This release was issued under a previous government.
The $9.5-million provincial grant over three years will support increased access to services and provide training for primary care providers to offer treatment, medication and care to patients and families affected by the opioid crisis.
Doctors, nurse practitioners and primary care providers will be equipped to provide increased access to opioid dependency treatment in community clinics, as well as overdose prevention training and naloxone kits to patients at risk of overdosing or witnessing an overdose.
“Alberta doctors are on the front lines of the opioid crisis. We want to make sure they have the resources they need to treat and support any patient living with an opioid dependency. This investment in primary care services will help families affected by the opioid crisis all across the province and save lives.”
“Alberta’s response to the opioid crisis thus far has included such critical interventions as naloxone kits, more detox beds and safe consumption sites. At this point in time, with the deaths only increasing, we need a broader and deeper initiative that will strengthen our health-care system long term, particularly by challenging stigma and ensuring that family physicians are equipped to provide and facilitate robust mental health care. This includes care for addictions and, most acutely, the problems associated with the use of both prescription and illicit opioids.”
“Anything that our government can do to help remove stigma and ensure that a variety of treatment options are more accessible is a huge step in the right direction. My family’s personal experience with addiction would have been much easier had there been more support and resources in places that are designed to provide care, such as public health offices and through physicians.”

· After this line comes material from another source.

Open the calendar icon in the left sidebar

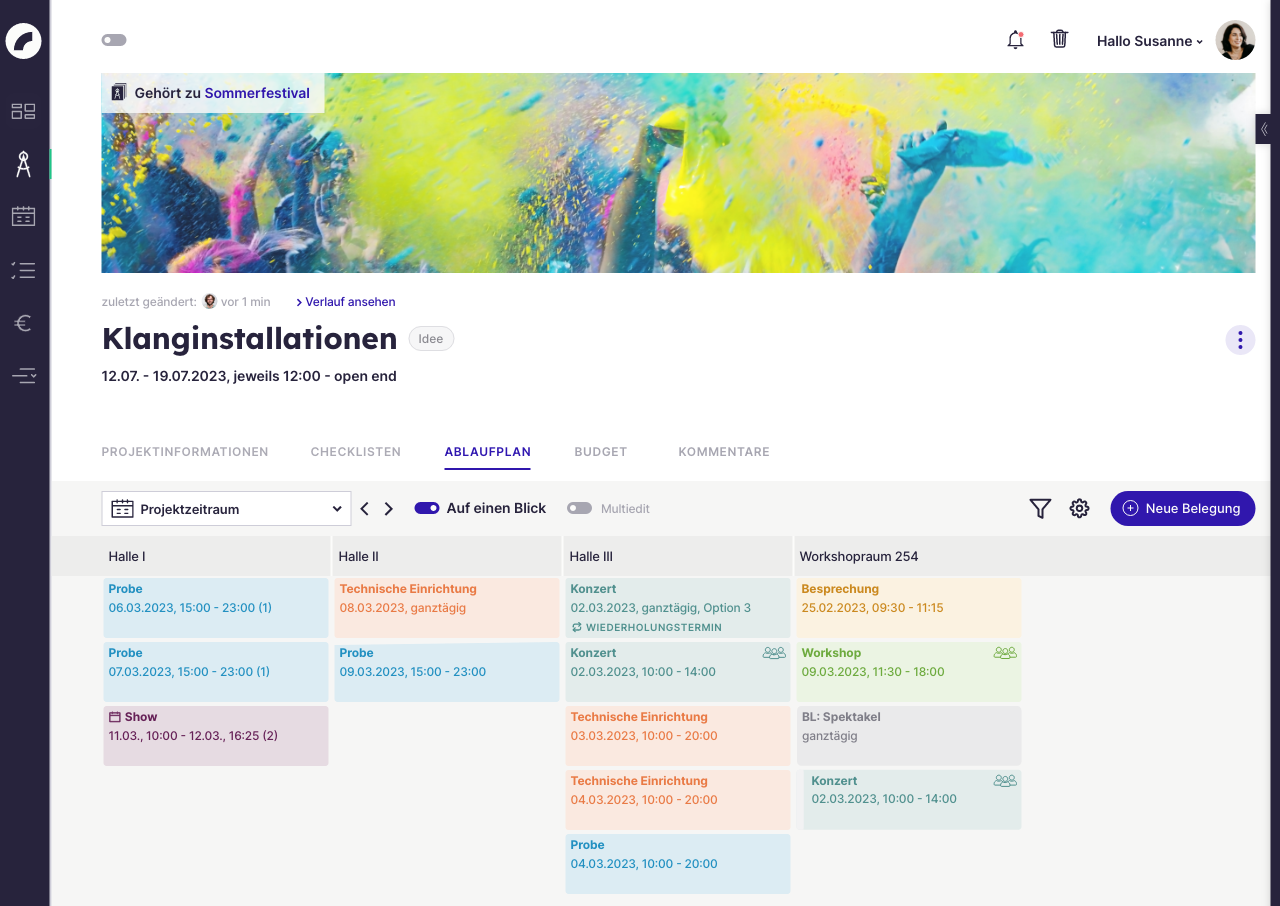click(x=23, y=216)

The Alberta College of Family Physicians, along with partners at the Alberta Medical Association, Alberta Health Services and the province’s 42 primary care networks, will use the grant to develop training and educational tools.

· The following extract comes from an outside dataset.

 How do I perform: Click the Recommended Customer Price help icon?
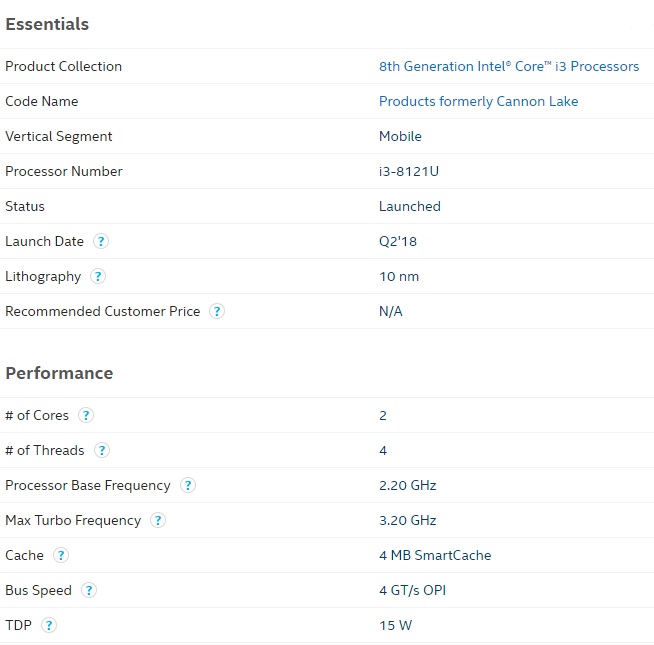217,312
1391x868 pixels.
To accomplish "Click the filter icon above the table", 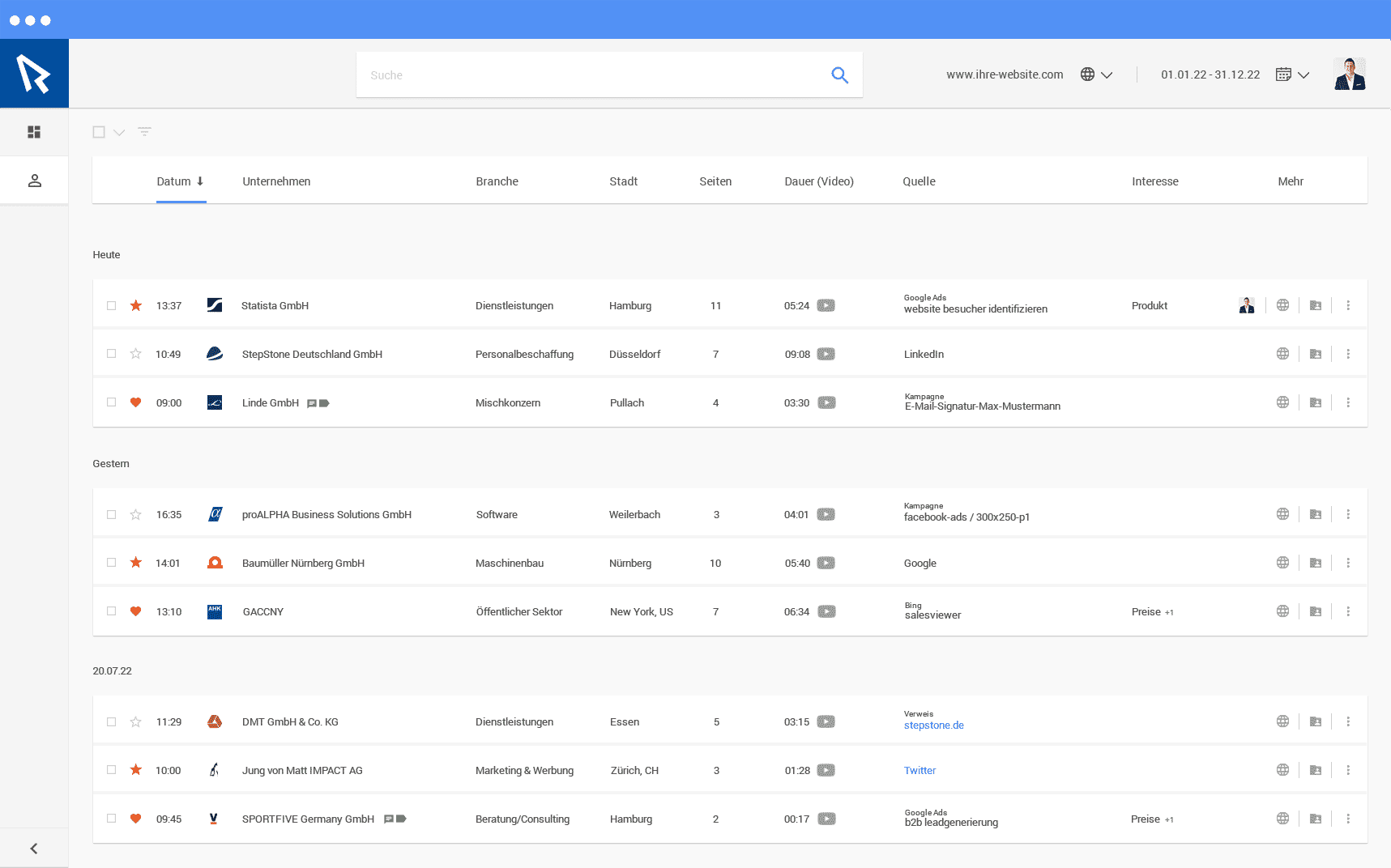I will 144,132.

The program will ensure family physicians and their teams have the necessary knowledge, tools and resources to provide medically assisted treatment and care to patients, and connect them to counselling and other services.
Medically assisted treatment involves using Suboxone or methadone to treat patients with opioid dependency. Patients affected by acute and chronic pain will also receive enhanced care and new treatment options.
“Family physicians and their patients have a trusted relationship and if a person is interested in discussing opioid use or opioid use disorder, their family physician and primary care teams are there to assist them.”
“Primary care is critically important to the overall opioid response. Treating patients with opioid addiction and use requires a strong partnership between primary care networks, AHS and community partners. This grant will ensure coordinated care so patients get the help they need.”
“Patients and families should feel comfortable and safe speaking about opioid use with their family doctors. Patients need to know they can receive non-judgmental care in community clinics, close to home. We on the opioid commission are pleased the Alberta government accepted our recommendation to support this grant. It will ensure family doctors have the resources they need to treat people with medically assisted treatment. This work will improve patient access to opioid treatment across Alberta.”
About 3,800 physicians at 1,000 clinics linked to primary care networks across the province will have access to the new training programs. These new supports are in addition to new Alberta Health Services opioid dependency treatment spaces now serving patients in Fort McMurray, Grande Prairie, Cardston, Sherwood Park, Edmonton, Calgary and central Alberta.
Expanding access to opioid treatment is key to the government’s work to save lives. The latest opioid data report shows that 562 people died from an apparent fentanyl-related overdose in 2017. In 2016, 358 people died from a fentanyl-related overdose.
Alberta has dedicated $56 million towards urgent actions to address the opioid crisis, including $30 million dedicated to recommendations made by the Minister’s Opioid Emergency Response Commission.
Government continues to address this crisis by:
- Providing operational funding to six supervised consumption services sites approved by Health Canada in Calgary, Edmonton and Lethbridge. These life-saving services opened at Calgary’s Sheldon M. Chumir Centre in late October. In its first three months, there have been more than 4,600 client visits and 90 overdose reversals. Lethbridge’s supervised consumption site opened Feb. 28. Sites in Edmonton are expected to open in March and April.
- Opening new opioid dependency treatment clinics in communities across the province. New spaces in Calgary, Edmonton, Grande Prairie, central Alberta, Sherwood Park and Fort McMurray mean an additional 3,500 people every year can receive this treatment.
- Expanding access to the temporary overdose reversal drug naloxone. As of Jan. 31, 2018, more than 45,500 free naloxone kits have been distributed to Albertans and more than 3,100 overdose reversals have been voluntarily reported.
- Boosting surveillance work done by the Office of the Chief Medical Examiner to do more in-depth reviews of opioid-related deaths. This information will help government and the Minister’s Opioid Emergency Response Commission tailor their actions and plans moving forward.